What is expected: Rewrite everything from "Task: Collapse the NOTEPADS section header" down to "[x=44, y=241]" with "cube icon" changed to "box icon", leaving the rest as it is.

Some records:
## START

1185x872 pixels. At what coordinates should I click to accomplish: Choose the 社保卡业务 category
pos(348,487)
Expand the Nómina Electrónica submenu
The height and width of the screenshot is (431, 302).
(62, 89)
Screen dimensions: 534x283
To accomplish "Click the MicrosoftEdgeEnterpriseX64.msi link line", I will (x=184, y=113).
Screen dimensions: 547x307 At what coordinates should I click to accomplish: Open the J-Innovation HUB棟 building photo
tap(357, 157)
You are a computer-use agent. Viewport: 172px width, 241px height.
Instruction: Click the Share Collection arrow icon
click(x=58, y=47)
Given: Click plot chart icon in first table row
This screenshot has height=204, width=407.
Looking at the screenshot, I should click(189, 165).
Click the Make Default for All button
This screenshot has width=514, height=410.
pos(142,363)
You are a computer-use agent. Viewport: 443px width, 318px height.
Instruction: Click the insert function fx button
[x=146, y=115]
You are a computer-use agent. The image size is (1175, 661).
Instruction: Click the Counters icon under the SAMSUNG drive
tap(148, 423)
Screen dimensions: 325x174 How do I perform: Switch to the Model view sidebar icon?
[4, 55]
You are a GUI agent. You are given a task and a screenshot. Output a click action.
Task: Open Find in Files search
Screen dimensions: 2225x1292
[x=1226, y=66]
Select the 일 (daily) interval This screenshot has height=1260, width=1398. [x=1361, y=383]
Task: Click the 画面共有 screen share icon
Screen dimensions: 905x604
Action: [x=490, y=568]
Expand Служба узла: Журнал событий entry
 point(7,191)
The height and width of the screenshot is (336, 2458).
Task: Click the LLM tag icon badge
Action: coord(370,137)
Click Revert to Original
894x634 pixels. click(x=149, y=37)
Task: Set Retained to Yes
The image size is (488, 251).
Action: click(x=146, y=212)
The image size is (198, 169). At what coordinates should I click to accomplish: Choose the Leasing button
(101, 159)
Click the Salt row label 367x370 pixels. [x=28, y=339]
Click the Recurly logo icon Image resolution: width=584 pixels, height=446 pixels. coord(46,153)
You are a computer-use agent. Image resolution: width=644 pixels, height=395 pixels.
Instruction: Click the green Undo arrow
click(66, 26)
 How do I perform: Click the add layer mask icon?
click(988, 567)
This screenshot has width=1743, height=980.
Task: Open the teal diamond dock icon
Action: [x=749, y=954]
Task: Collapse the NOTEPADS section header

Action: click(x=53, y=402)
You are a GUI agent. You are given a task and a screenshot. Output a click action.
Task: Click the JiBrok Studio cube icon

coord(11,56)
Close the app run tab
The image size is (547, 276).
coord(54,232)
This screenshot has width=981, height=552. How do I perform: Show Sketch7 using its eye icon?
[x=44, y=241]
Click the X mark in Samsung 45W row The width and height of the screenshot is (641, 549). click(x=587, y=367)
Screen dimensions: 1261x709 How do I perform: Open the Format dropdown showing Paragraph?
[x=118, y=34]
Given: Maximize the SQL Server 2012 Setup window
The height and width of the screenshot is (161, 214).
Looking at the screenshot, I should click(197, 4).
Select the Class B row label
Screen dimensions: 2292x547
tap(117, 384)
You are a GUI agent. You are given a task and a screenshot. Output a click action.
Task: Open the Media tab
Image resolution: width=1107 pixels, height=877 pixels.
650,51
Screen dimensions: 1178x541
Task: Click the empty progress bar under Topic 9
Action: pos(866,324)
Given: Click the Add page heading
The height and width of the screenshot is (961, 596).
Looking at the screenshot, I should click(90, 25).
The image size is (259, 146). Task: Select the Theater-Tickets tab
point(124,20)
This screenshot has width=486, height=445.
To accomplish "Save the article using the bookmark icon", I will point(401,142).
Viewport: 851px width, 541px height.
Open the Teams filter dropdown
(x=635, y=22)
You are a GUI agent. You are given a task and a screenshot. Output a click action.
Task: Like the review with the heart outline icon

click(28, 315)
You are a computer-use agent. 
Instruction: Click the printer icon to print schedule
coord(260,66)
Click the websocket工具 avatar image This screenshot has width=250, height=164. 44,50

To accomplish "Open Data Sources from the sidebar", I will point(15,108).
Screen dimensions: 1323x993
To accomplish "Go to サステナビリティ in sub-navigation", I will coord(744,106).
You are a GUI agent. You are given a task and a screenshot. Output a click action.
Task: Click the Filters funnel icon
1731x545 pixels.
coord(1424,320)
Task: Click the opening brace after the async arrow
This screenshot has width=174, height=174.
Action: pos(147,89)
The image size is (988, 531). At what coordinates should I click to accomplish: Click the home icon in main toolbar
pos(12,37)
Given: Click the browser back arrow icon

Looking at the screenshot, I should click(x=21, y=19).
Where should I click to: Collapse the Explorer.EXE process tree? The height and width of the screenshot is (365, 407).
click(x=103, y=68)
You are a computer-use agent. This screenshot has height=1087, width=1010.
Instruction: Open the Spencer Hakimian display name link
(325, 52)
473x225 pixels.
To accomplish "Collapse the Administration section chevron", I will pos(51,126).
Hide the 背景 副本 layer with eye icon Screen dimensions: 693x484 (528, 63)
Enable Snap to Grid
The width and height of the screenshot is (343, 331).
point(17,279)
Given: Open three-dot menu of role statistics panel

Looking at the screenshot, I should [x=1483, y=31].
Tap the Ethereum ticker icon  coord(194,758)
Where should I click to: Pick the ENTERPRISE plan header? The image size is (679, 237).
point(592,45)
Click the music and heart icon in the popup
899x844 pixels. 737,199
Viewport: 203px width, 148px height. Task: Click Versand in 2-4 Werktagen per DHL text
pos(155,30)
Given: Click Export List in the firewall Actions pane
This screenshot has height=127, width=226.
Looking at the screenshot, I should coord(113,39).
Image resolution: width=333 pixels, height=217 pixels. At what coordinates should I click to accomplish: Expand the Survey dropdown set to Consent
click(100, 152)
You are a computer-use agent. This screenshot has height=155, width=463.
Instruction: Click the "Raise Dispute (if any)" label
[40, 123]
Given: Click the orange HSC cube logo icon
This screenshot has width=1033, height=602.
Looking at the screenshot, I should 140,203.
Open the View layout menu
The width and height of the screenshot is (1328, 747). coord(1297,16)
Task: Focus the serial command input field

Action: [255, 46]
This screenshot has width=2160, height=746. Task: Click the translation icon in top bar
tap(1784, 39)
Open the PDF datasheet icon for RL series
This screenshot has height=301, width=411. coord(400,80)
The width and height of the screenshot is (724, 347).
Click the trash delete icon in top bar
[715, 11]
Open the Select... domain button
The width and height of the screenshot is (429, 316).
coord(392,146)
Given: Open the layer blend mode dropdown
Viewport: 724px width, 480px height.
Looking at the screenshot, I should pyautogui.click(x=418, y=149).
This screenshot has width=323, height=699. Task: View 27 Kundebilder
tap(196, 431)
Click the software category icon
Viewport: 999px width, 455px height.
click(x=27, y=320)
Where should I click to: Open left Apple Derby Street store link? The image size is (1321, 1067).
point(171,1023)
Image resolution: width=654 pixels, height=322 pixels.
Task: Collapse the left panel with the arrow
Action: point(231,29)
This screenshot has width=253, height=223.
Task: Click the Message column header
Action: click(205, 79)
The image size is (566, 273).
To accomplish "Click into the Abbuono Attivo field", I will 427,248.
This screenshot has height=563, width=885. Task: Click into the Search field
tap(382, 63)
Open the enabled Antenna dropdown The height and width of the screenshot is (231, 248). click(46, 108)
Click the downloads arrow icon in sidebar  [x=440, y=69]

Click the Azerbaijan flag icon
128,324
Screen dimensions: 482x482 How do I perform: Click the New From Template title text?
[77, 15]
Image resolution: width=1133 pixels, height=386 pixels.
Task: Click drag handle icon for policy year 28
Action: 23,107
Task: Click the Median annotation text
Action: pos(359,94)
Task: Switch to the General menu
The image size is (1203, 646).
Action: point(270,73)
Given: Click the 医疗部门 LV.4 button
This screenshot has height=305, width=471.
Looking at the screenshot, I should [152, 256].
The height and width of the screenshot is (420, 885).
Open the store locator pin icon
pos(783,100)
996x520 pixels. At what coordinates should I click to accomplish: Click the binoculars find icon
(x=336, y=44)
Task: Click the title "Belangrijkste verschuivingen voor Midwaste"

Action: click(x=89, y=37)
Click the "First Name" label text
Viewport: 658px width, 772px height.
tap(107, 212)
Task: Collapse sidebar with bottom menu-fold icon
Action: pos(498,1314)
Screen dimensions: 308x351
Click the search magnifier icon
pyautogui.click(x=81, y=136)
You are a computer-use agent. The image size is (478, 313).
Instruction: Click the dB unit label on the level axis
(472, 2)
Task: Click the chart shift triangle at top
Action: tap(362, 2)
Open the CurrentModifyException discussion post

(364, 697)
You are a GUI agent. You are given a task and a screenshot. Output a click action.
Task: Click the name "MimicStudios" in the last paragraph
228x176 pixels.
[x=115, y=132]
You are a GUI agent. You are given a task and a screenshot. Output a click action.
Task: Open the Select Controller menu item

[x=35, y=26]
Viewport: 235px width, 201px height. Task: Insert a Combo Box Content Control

## END

Solution:
Task: Collapse the NOTEPADS section header

Action: click(x=53, y=402)
You are a GUI agent. You are given a task and a screenshot. Output a click action.
Task: Click the JiBrok Studio box icon

coord(11,56)
Close the app run tab
The image size is (547, 276).
coord(54,232)
This screenshot has width=981, height=552. How do I perform: Show Sketch7 using its eye icon?
[x=44, y=241]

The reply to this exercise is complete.